(Stored data entries)
________________
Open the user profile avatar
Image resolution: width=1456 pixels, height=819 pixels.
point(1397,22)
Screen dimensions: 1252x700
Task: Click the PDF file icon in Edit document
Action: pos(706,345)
________________
Work to be completed: Every entry above needs to be duplicated exactly.

Solution for this exercise:
Open the user profile avatar
Image resolution: width=1456 pixels, height=819 pixels.
point(1397,22)
Screen dimensions: 1252x700
Task: Click the PDF file icon in Edit document
Action: pos(706,345)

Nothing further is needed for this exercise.